INPUT DATA:
——————————
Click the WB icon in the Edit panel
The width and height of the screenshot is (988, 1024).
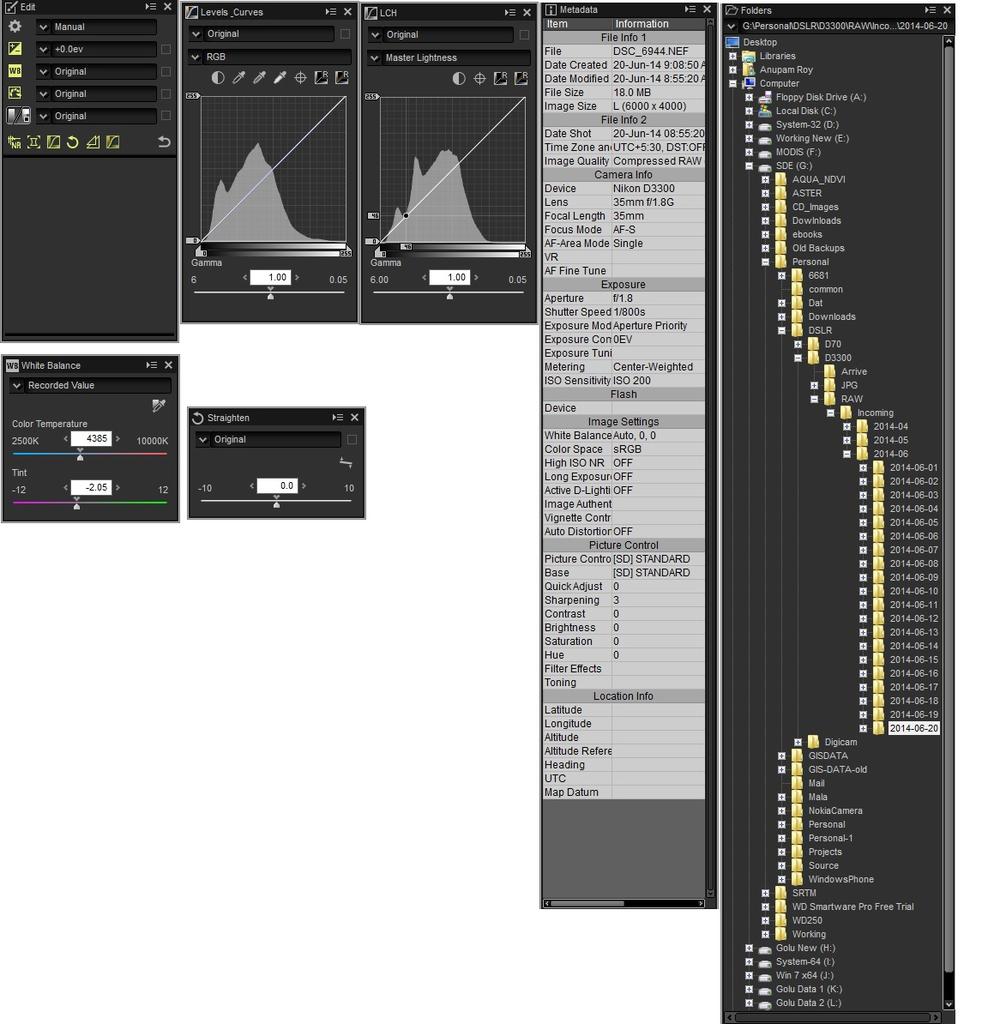click(x=14, y=71)
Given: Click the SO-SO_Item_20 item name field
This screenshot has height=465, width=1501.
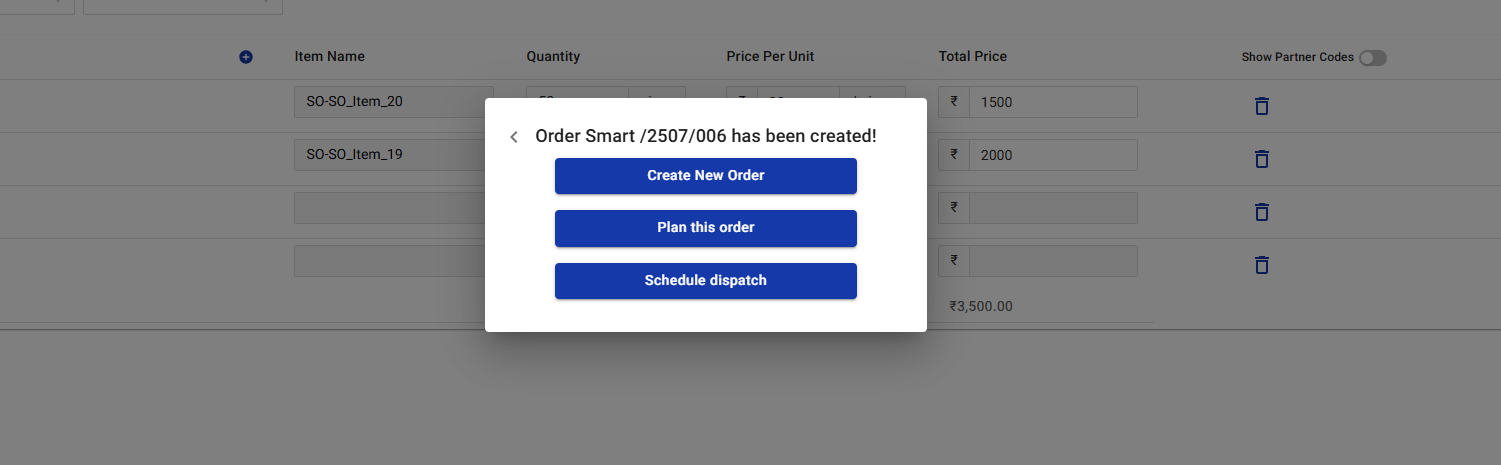Looking at the screenshot, I should coord(390,102).
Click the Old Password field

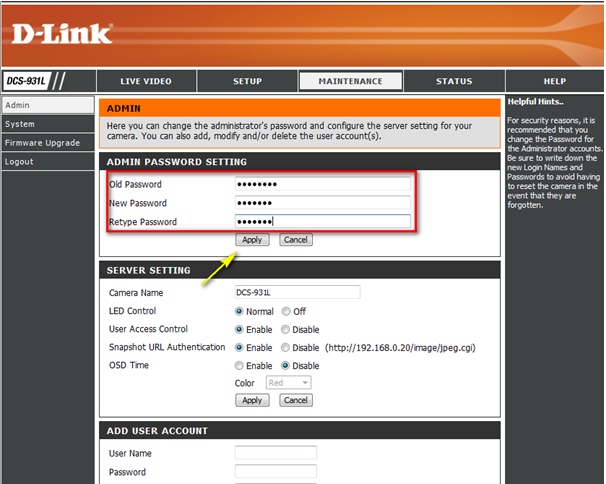pos(322,184)
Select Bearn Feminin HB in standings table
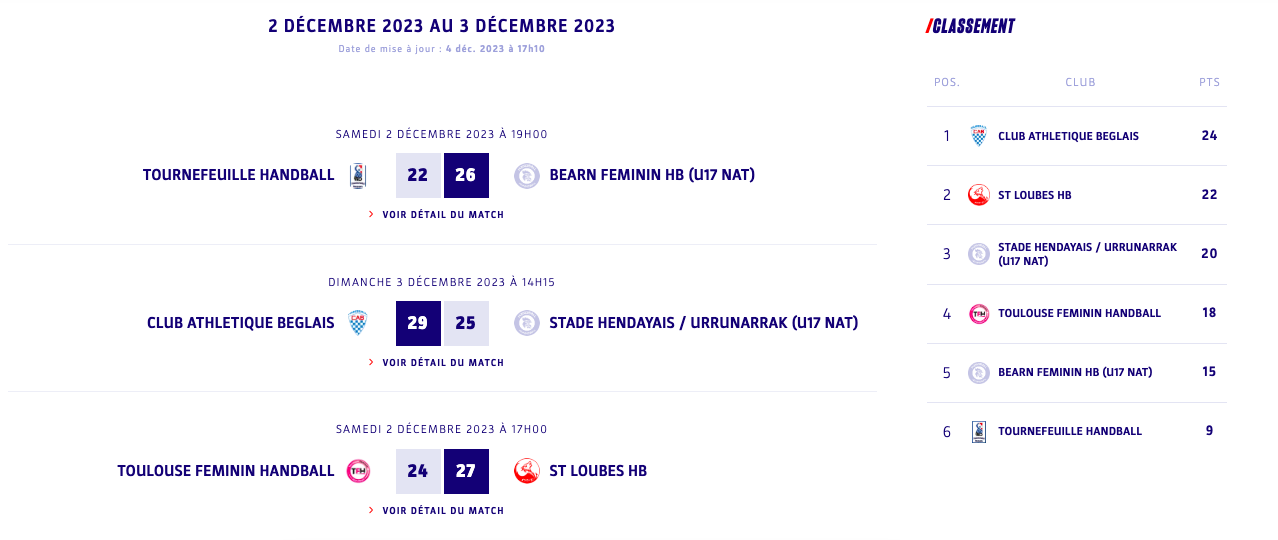The image size is (1278, 540). (1074, 372)

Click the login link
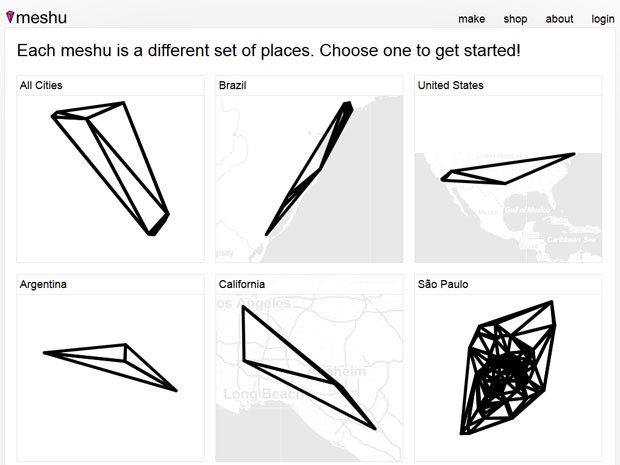click(602, 19)
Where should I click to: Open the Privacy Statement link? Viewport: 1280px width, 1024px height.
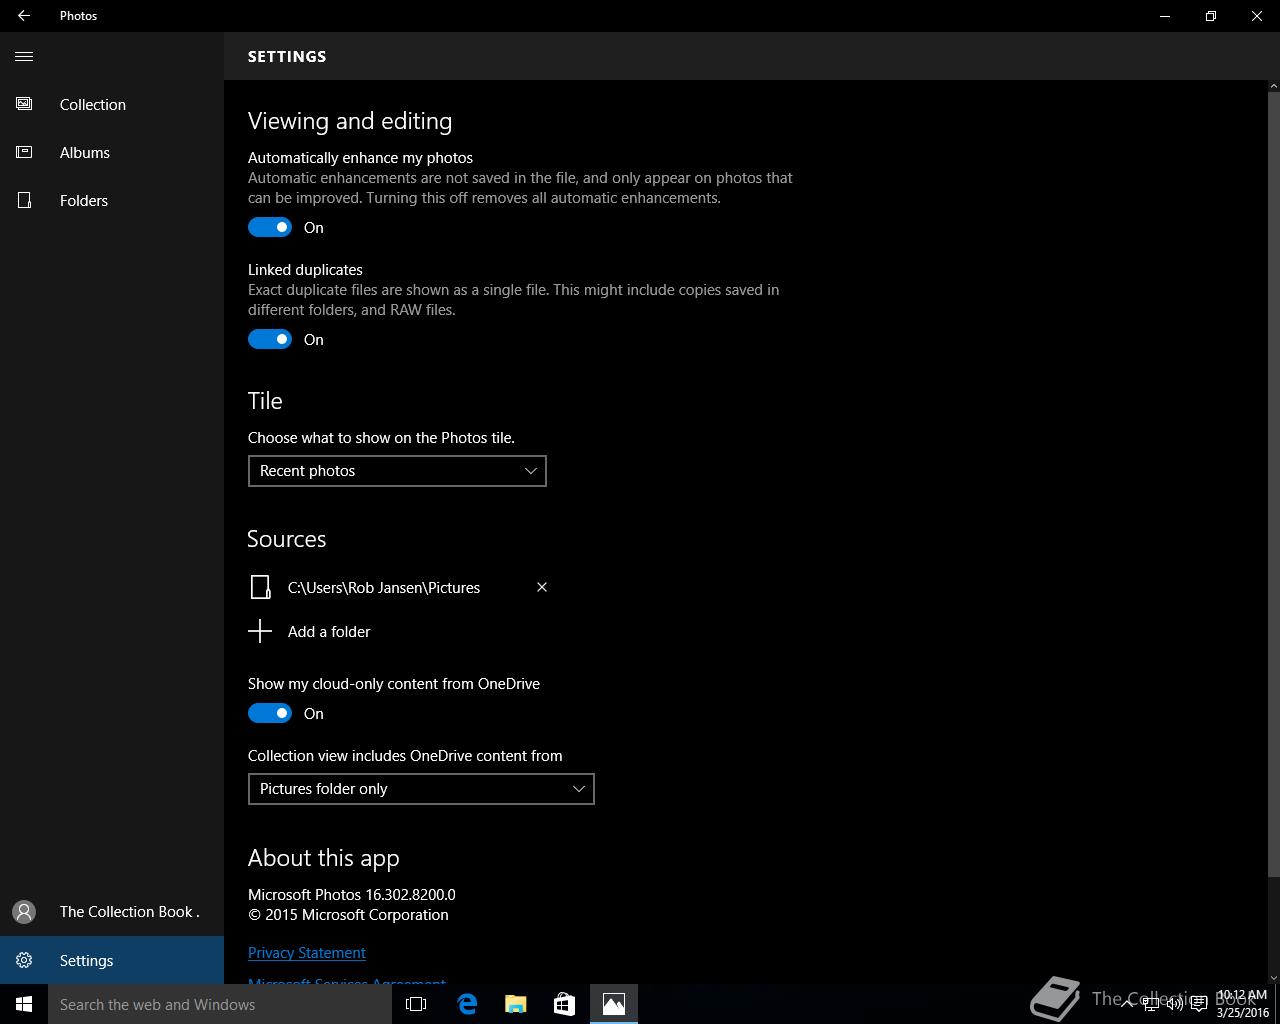(x=307, y=953)
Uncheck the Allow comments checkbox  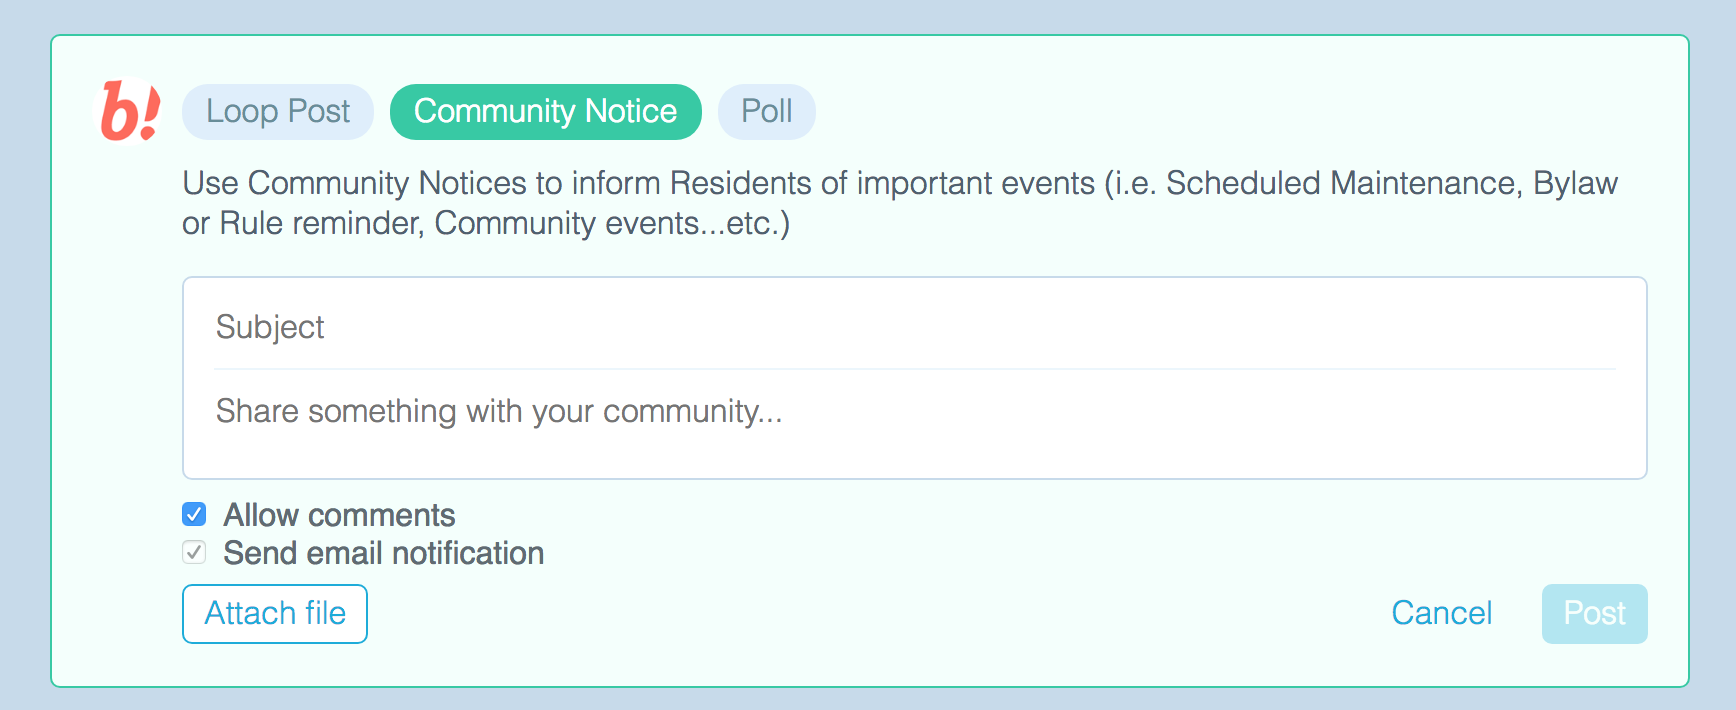coord(194,514)
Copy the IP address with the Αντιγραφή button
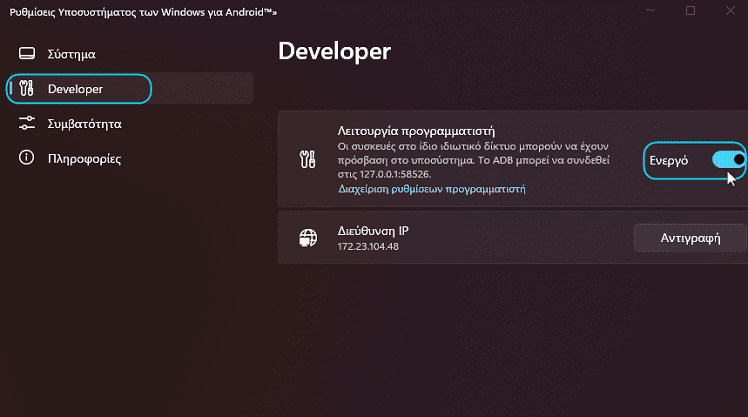The width and height of the screenshot is (748, 417). (x=690, y=238)

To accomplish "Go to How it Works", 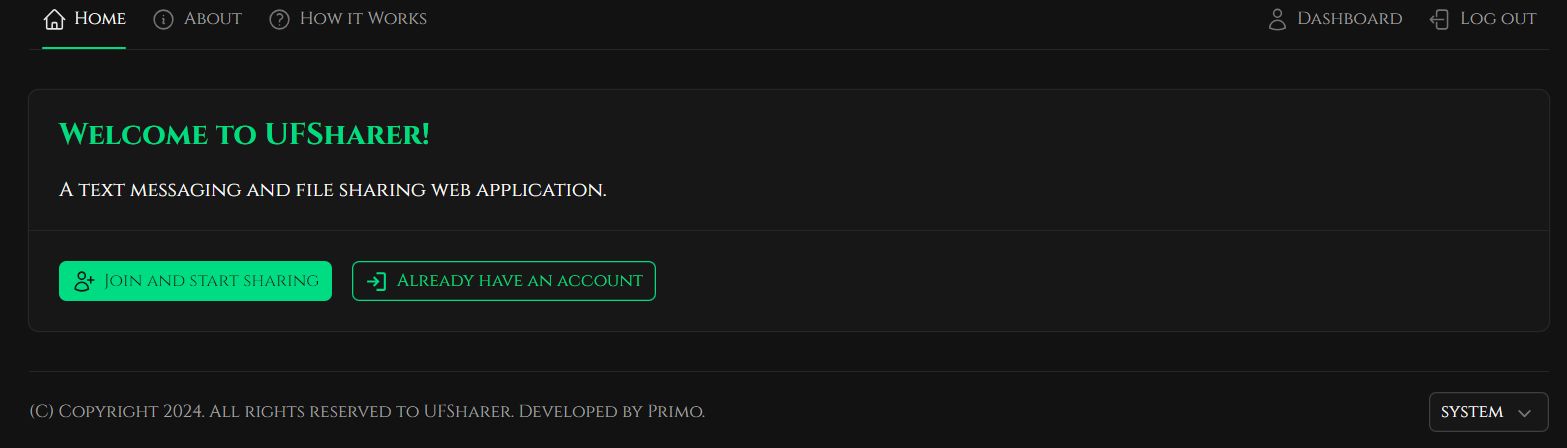I will (363, 19).
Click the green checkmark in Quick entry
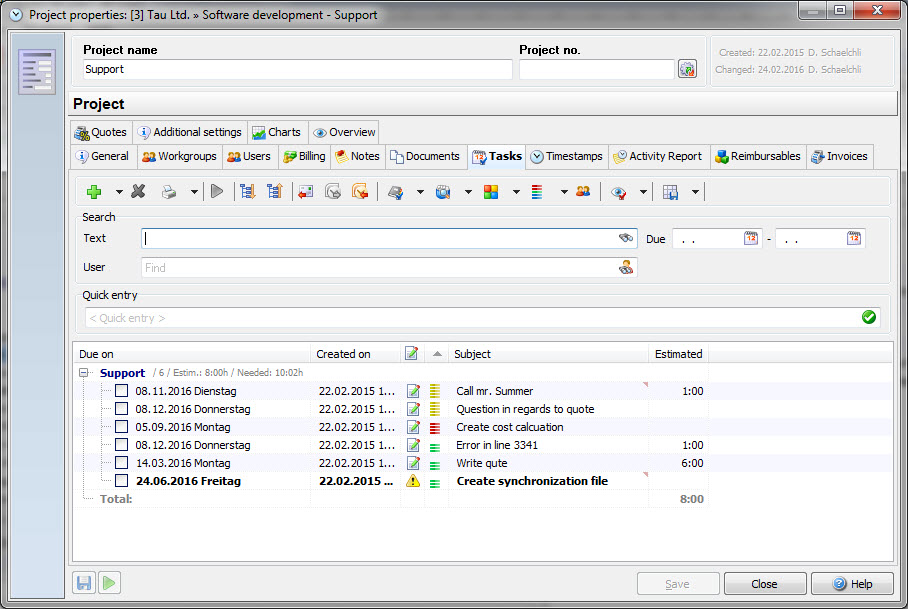908x609 pixels. (868, 318)
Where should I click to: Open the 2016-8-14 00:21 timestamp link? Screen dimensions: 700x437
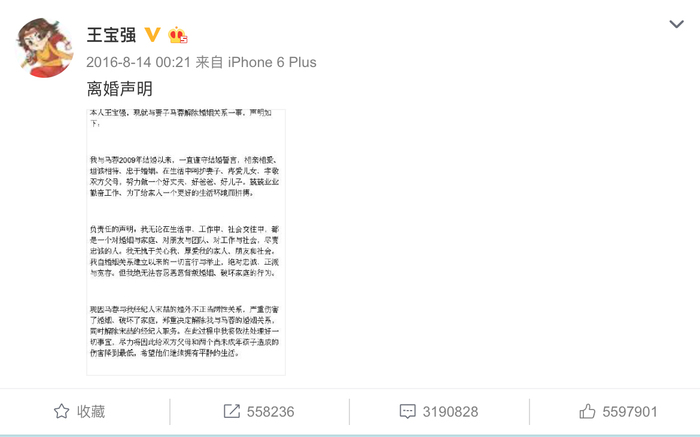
——————————
Each line from the one containing "Click the green checkmark in Quick entry" to the final line of the data must be printed exactly, both included, with nothing else and no pictures.

Click the green checkmark in Quick entry
908x609 pixels. (868, 318)
Where should I click to: Open the 2016-8-14 00:21 timestamp link? Screen dimensions: 700x437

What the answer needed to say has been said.